But in may case I would like to you use the outbound port also for http server connections. By the requested domain name either http proxy or net proxy should be used.
(so http and net server must be bound to same port - currently unsupported by caddy)

Do you see any chance to realize this with caddy?

Thx, P.

I don’t think this is possible with any software (that is, sharing a port with another program). Some kind of code needs to determine which packets should go where, and a port is the most granular level, from a networking perspective, to differentiate what service the traffic is intended for.

I have to admit that I’m not that familiar with the net server type, but it does indicate that it can differentiate traffic by hostname, despite being a TCP server. Does it allow multiplexing proxies on a port with different hostnames?

Hope it’s ok to ask a similar question here. I want to access my desktop using remote desktop without exposing/opening port 3389 on my router, would I still use use the net plugin? and what would the Caddyfile look like if I’m using myusername.asuscommm.com to connect? I did read the documentation but I’m a little puzzled.

What purpose would the net plugin serve, exactly?

If you want to RDP to your computer with a different external port, just forward a different external port from your router to port 3389 on your computer. Caddy’s net server type would just be replicating the kind of port forwarding you can just do with your networking hardware, in fact would already have to do (to pass traffic to Caddy in the first place).

I’m being dense, sorry, but isn’t leaving 3389 open a vulnerability, would forwarding the port to another just be moving the vulnerability from one port to another? I wondered if I can use the reverse proxy feature so I don’t need to expose any port?

No worries, no such thing as a stupid question.

Yes, you are simply moving the vulnerability. No, you can’t use any reverse proxy program to remove the requirement to expose a port.

I mean, how do you intend for traffic to reach the reverse proxy if there’s no ports open on the router? If you need access via the public internet, there has to be at least one. You just get to pick which.
══════════
INSTRUCTIONS FOR THE TASK —
Pick up the forum thread on Caddy and open router ports right after its last post, keeping its tone and subject. You won't need the material that follows this thread.

DATASET EXTRACT —
══════════
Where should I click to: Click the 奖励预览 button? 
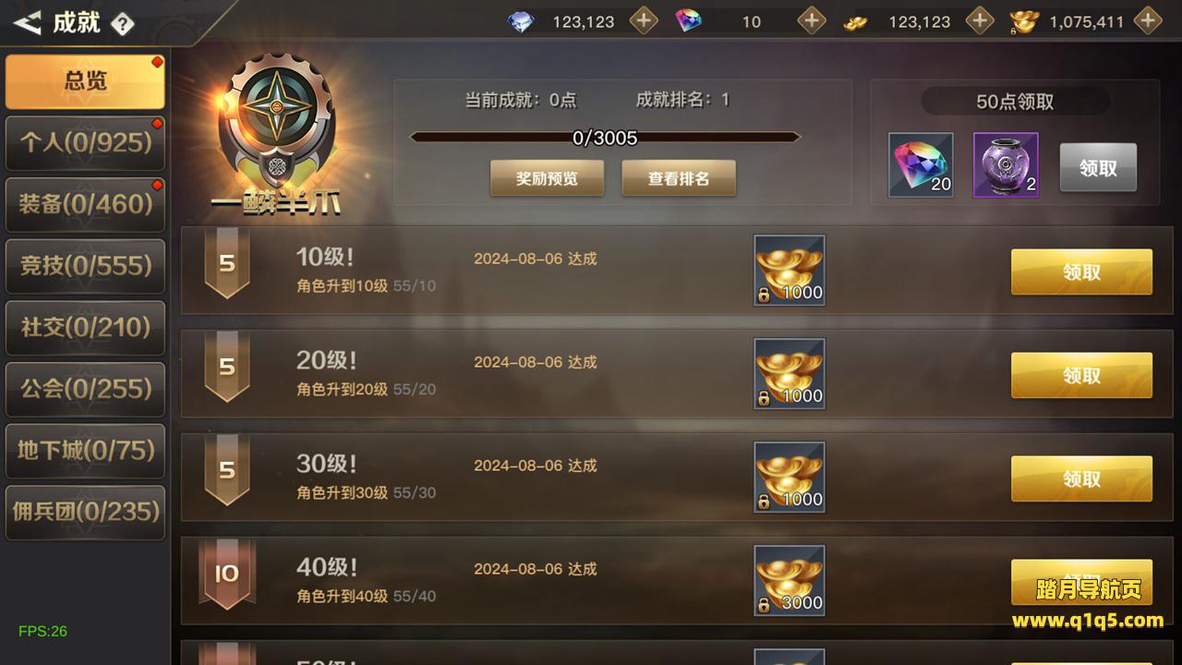pos(547,178)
══════════
OUTPUT —
Moving it to a non-standard port has benefits. Lots of bots/scripts/etc crawl the internet, testing known default ports. You will dodge much simple automated probing - not all, but most.

I would consider RDP secure enough to use on a non-standard port for non-business-critical or small-scale systems. The gold standard, though, is to have a certificate-based VPN server be the only point of entry to a hardened VLAN, and then authenticate to an RDP gateway over your private network.


One nitpick regarding terminology:

Just to be sure I’m unambiguous, I am not suggesting you forward 3389 to another - I am suggesting that you close 3389 externally, and forward an arbitrary high port number (e.g. 38459) to your RDP host instead.

Thanks @Whitestrake, I think I’ll change the port number to something higher, that will be sufficient for my needs. Thanks for enlightening me!

I’d like to provide the method i use for accessing RDP externally using ONLY ssh port 22. I use Putty to create an ssh tunnel so that localhost:3386 goes through the tunnel to the network where i want to RDP into. and connect to (remote pc):3389. See photo for my setup to tunnel through these ports to be able to RDP to each of these.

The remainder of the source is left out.